Iapun mencarinya dengan cara menyamar menjadi rakyat biasa. Nenek sihirpun
akhirnya tahu dan mengubah dirinya menjadi gagak untuk mencelakakan Raden Inu
Kertapati. Raden Inu Kertapati Kaget sekali melihat burung gagak yang bisa
berbicara dan mengetahui tujuannya. Ia menganggap burung gagak itu sakti dan
menurutinya padahal raden Inu diberikan arah yang salah. Diperjalanan Raden Inu
bertemu dengan seorang kakek yang sedang kelaparan, diberinya kakek itu makan.
Ternyata kakek adalah orang sakti yang baik Ia menolong Raden Inu dari burung
gagak itu.
Kakek
itu memukul burung gagak dengan tongkatnya, dan burung itu menjadi asap.

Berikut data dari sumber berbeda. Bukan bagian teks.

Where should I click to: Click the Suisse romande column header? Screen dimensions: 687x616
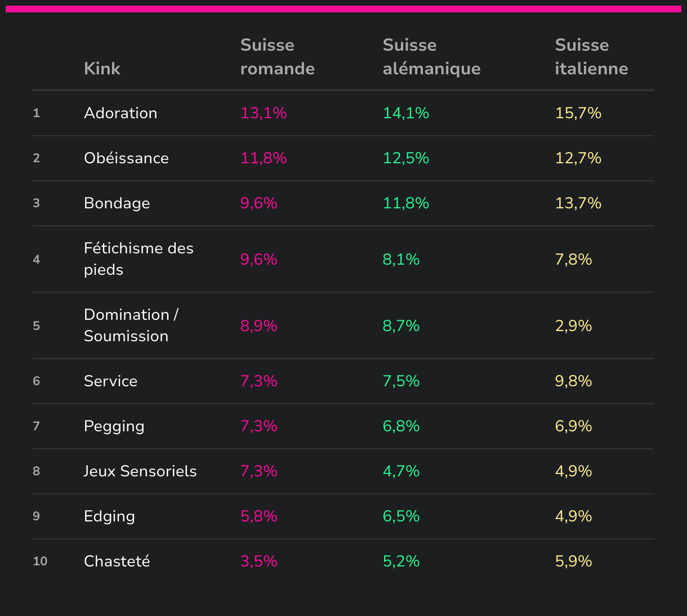(x=277, y=57)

Akhirnya Raden Inu diberitahu dimana Candra Kirana berada, disuruhnya raden itu
pergi kedesa dadapan. Setelah berjalan berhari-hari sampailah ia kedesa Dadapan
Ia menghampiri sebuah gubuk yang dilihatnya untuk meminta seteguk air karena
perbekalannya sudah habis. Tapi ternyata ia sangat terkejut, karena dari balik
jendela ia melihatnya tunangannya sedang memasak. Akhirnya sihirnya pun hilang
karena perjumpaan dengan Raden Inu. Tetapi pada saat itu muncul nenek pemilik
gubuk itu dan putri Candra Kirana memperkenalkan Raden Inu pada nenek. Akhirnya
Raden Inu memboyong tunangannya keistana, dan Candra Kirana menceritakan
perbuatan Galuh Ajeng pada Baginda Kertamarta.
Baginda
minta maaf kepada Candra Kirana dan sebaliknya. Galuh Ajeng mendapat hukuman
yang setimpal. Karena takut Galuh Ajeng melarikan diri kehutan, kemudian ia
terperosok dan jatuh kedalam jurang. Akhirnya pernikahan Candra kirana dan
Raden Inu Kertapatipun berlangsung. Mereka memboyong nenek dadapan yang baik
hati itu keistana dan mereka hidup bahagia.